Today, crews are tidying up the vines in preparation for bud break, which typically happens here in March. Most of the prior year’s canes are being cut back while the vine’s most viable limbs and spurs are preserved for the upcoming growing season. While it may look like simple physical labor, it takes great knowledge and skill to determine which canes to keep and which to remove. Here at the Kelli Ann Vineyard, the crews are moving ahead with both gusto and precision and under the unusually warm February sun.
“Our main goal is to prune the vineyards to achieve vine balance,” says Shaun Kajiwara, JFW’s director of farming. To achieve this balance, the vines are pruned to remove inferior canes and encourage the perfect ratio of fruit to vegetative growth. All of this plays a large role in producing high quality grapes—and high-quality wine.
A warming planet means the vineyard team must take extra precautions to ensure the quality of future fruit. In the Kelli Ann Vineyard, the youngest vines were planted on 1103 Paulsen rootstock, which boasts hearty, drought-resistant roots that can search for moisture deep beneath the soil. The team is also experimenting with longer, less-frequent irrigation, which encourages deep root growth. And to protect fruit against intense sunlight, expertly placed leaves provide shade to grapes susceptible to sunburn.
“We’re also leaving more fruit on the vine, which can slow down ripening and help maintain natural acidity at harvest,” says Shaun.

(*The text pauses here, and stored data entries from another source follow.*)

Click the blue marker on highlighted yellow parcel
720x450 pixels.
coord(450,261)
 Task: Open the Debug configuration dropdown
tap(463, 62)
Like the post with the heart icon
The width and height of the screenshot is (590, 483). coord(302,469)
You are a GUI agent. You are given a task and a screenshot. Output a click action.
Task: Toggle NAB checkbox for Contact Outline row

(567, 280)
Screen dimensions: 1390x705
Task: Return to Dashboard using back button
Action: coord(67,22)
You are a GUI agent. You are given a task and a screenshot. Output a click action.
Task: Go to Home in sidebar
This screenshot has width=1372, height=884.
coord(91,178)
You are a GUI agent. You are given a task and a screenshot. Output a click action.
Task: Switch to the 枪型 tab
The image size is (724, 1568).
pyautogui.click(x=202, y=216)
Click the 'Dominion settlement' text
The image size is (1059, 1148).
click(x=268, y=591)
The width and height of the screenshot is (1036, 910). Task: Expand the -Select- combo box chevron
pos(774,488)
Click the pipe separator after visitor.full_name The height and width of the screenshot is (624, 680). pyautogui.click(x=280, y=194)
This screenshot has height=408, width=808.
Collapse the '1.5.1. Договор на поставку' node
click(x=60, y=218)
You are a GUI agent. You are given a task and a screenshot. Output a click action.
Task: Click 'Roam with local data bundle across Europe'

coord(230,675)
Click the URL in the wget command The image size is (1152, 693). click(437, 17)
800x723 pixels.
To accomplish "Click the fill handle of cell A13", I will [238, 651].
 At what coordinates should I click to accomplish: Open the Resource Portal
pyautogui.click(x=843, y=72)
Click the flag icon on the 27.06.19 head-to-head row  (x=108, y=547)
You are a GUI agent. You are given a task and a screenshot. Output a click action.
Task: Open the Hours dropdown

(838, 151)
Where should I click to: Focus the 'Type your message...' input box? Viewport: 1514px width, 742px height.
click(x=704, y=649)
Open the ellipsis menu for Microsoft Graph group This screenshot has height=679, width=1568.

Between the rows, lush cover crops carpet the soil in a sprawling bouquet of barley, rye, mustard, crimson clover, fava beans, and calendula. Not only does this nitrogen-rich ground cover provide vital nutrients to the vines, it also helps prevent erosion, protect top soil, limit pest and diseases, and create healthy biodiversity in the vineyard.
In March, the crew will return to the vineyard for suckering, which involves removing excess vegetative growth to ensure the developing buds get all the nutrients they need to grow into high quality fruit. It’s an exciting time in the vineyard with so much promise all around.